“My big toes are crooked,” I continue. “I’d go to see a chiropodist if I weren’t so ashamed of my feet. And they’re the kind of feet that are always clammy, summer and winter. At least in the winter I can cover them up with shoes. But then as soon as it’s warm enough for sandals, hot like it was today, that’s when I remember how much I hate my feet.”
“Try to sleep, Charleen.”
“It’s too lurchy on this train to sleep.”
There is a pause, and for a moment or two I think Eugene may remind me that it had been my idea to take the train. But he doesn’t. His divorce has made him cautious, fearful of anything resembling marital bickering. Instinctively he shuns that almost unconscious coinage which passes between husbands and wives:
I told you it wouldn’t work. Remember, this was your big idea. What will you think of next? Didn’t I tell you? Not again! Are you going to start in on that? Don’t you ever listen when I’m talking to you? Don’t you care anymore? Don’t you love me?

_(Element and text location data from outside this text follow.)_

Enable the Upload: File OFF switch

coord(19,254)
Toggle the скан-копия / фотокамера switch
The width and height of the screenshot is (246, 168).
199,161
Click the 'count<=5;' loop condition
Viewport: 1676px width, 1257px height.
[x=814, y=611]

“Try to sleep anyway,” Eugene says gently.
“I keep meaning to buy a pumice stone for my feet,” I tell him. “Do you know something, Eugene—I’ve been meaning to buy a pumice stone since I was fifteen and read in
Seventeen
that there was such a thing. And now, here I am, thirty-eight. What’s the matter with me, I can’t even organize my life enough to buy a pumice stone.”
“We’ll buy you one in Toronto.” He is only faintly mocking.

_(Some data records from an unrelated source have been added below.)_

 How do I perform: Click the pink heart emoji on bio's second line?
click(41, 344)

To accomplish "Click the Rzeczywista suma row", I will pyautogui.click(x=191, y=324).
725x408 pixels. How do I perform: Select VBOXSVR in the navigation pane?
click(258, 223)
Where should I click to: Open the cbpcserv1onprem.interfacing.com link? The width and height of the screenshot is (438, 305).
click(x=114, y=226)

“I would love to have beautiful feet.”
“Great.”
“It would be a start.”
Eugene says nothing but yawns hugely.
“It would be a start,” I say again, drifting off. I am wearying of my self-hatred. It’s only a tactical diversion anyway, a pale cousin to the ferocious self-inquiry which ransacks me on nights less peaceful than this. This is more reflex than ritual, stuffing for my poor brain, packing for the wound I prefer not to leave open.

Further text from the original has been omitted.